Its primary role is to provide a general-purpose remote connector for stage payloads when:

  • the pipeline spans multiple hosts
  • a shared-memory connector is not possible
  • a simpler remote backend is preferred over the RDMA-oriented transfer engine

2. Relationship with the OmniConnector System

MooncakeStoreConnector implements OmniConnectorBase, so it integrates with the same connector lifecycle as the other backends:

  • OmniConnectorFactory instantiates it from ConnectorSpec
  • load_omni_transfer_config() maps edge config to the connector spec
  • All callers (batch forwarding, chunk transfer, KV transfer, etc.) interact with it through the same put() / get() contract

This means the rest of the pipeline does not need store-specific logic. It only relies on the generic connector contract.

3. Design Goals

The connector is designed around the following goals:

  • Cross-node object transfer using a single key-based abstraction
  • Minimal connector-specific control plane, since the store itself is the shared medium
  • Compatibility with arbitrary Python payloads through the Omni serializer
  • Operational simplicity compared with the transfer-engine-based remote connector

The connector is intentionally not optimized for zero-copy tensor movement or direct remote-memory access.

4. Core Design

4.1 Object-Oriented Transfer Model

MooncakeStoreConnector treats the transport backend as a distributed object store:

  1. Serialize the Python object into bytes.
  2. Generate a unique connector key.
  3. Store the bytes in Mooncake.
  4. Fetch the bytes from Mooncake on the receiver side.
  5. Deserialize the bytes back into the original object.

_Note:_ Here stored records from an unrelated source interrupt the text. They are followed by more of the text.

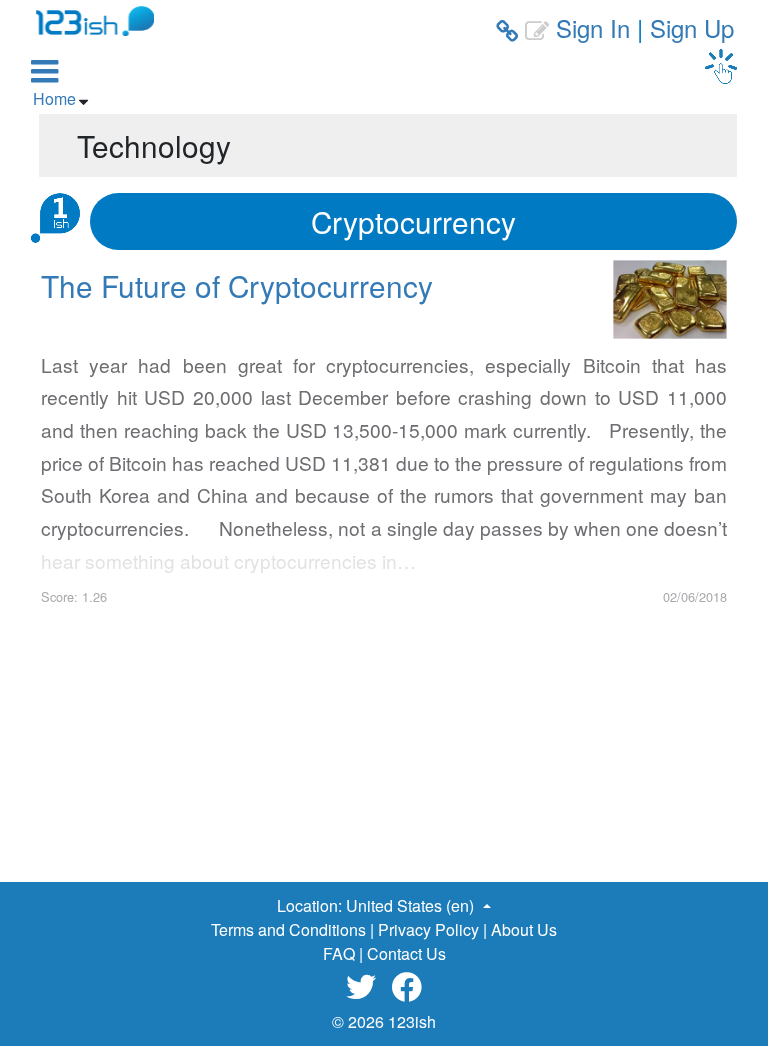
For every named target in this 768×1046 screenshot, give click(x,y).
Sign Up (692, 27)
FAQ (339, 953)
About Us (524, 929)
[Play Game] (721, 66)
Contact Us (406, 953)
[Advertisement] (384, 746)
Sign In (593, 27)
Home (54, 98)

This design makes the connector conceptually close to a distributed key-value transport.

4.2 Key Construction

The connector uses OmniConnectorBase._make_key() to derive the internal store key:

{request_key}@{from_stage}_{to_stage}

This adds stage routing information to the logical request key and avoids collisions between different pipeline edges.

4.3 No Extra Metadata Path

Unlike SharedMemoryConnector and MooncakeTransferEngineConnector, this connector returns:

metadata = None

from put().

This is a meaningful design difference:

  • the store itself is the shared rendezvous point
  • consumers only need the same key
  • no transport handle, address, or side-channel metadata needs to be propagated

As a result, the control plane is simpler for this connector than for the SHM and RDMA variants.

5. Initialization

5.1 Required Mooncake Components

The connector requires the Mooncake Python bindings to expose:

  • MooncakeDistributedStore
  • ReplicateConfig

If these symbols are unavailable, construction fails immediately with ImportError. This keeps startup failures explicit and avoids silent fallback behavior.

5.2 Store Setup

During _init_store(), the connector:

  1. creates MooncakeDistributedStore()
  2. calls store.setup(...)
  3. validates the return code
  4. creates a ReplicateConfig
  5. enables with_soft_pin = True

The setup step is completed during connector construction, not lazily at first use.

6. Put / Get Flow

6.1 Producer Flow: put()

The producer-side flow is:

  1. Validate that the store has been initialized.
  2. Serialize the payload into bytes.
  3. Build the internal key with stage routing information.
  4. Call store.put(key, serialized_data, self.pin).
  5. Update metrics and return success.

The returned tuple is:

(True, len(serialized_data), None)

6.2 Consumer Flow: get()

The consumer-side flow is:

  1. Validate that the store has been initialized.
  2. Build the same internal key.
  3. Poll store.get(key) for up to 20 retries.
  4. Sleep 50 ms between retries.
  5. If data is found, deserialize it and return (data, payload_size).
  6. If all retries are exhausted, record a timeout and return None.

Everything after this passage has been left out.